The people who were there at the time would NOT have been what we'd considered Palestinians today, though. Same general region, but somewhat different ethnicity.
Palestinians are Arabs. And Arabs didn't enter the Levant in large numbers until the 630s AD/CE when the freshly Islamized Arabs came out of Arabia and conquered it from the Byzantines (Romans).
The Siege of Jerusalem was from 636-637 AD/CE and was the finally conquest of the Islamic forces, after which you start to see large scale Arab settlement in the Holy Land.
Prior to that the native inhabitants were Israelites- Jews- who began as one of the Canaanite tribes. Putting dates to Exodus and assuming it's mostly accurate can be dangerous, so let's just rely on archeology.
It appears as if Israelites, the ancestors of Jews, emerged as one of the many Canaanite tribes. The Canaanites had a pantheon as most ancient groups did and each group would have had its own patron deity in the pantheon. Israel got Y-hweh, the storm god. And indeed the earliest versions of pre-codified Old Testament scripture confirm this by saying of the nations Y-hweh was given "Jacob and his inheritance," Jacob being the original "Israel."

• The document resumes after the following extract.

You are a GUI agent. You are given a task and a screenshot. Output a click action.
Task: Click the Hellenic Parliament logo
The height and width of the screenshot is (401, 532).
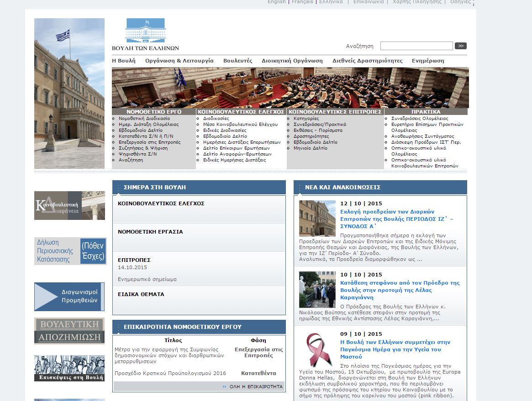(145, 34)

There was some sort of societal upheaval in the Canaanite world though and either gradually or relatively suddenly, we don't know specifically, Israel began to subsume the other Canaanite tribes and Y-hweh was promoted to chief god, assuming the names and powers of the old chief god, El, which is why both "el" and the plural "elohim" are both titles for Y-hweh and generic terms for deities in the Bible's original Hebrew.
This Israelite subsuming of Canaanite society is likely what the Biblical story of Joshua conquering Jericho alludes to.
Point is the Canaanites were closer related to modern day Jews and Phoenicians than they were Arabs.
All of them are semitic groups of course, but the Biblical story of Jericho predates Arabs' arrival in the area by thousands of years and is likely a poetic retelling of Israelite ascendency within the Canaanite tribal framework.
I think Abraham, Isaac, and Jacob were actually in Palestine after the great Flood and actually formed the 12 tribes of Israel there. They migrated to Egypt to escape the famine in Palestine. So it looks like the Israelites were originally there to begin with.
The Great Flood, if it happened at all, is likely an ancestral memory dating back to when the proto-Israelites were still living in Mesopotamia given that the Biblical flood myth mirrors Mesopotamian flood myths.
According to the Bible the Twelve Tribes of Israel were founded by the twelve sons of Jacob, who was anointed as "Israel" when G-d was suitably impressed with him.
If you follow the Bible's genealogy he's Isaac's son and Abraham's grandson. With Abraham taking his family from Mesopotamia to the Holy Land likely a retelling of the original exodus of proto-Israelites from Ur to the Levant after they split with the Mesopotamians.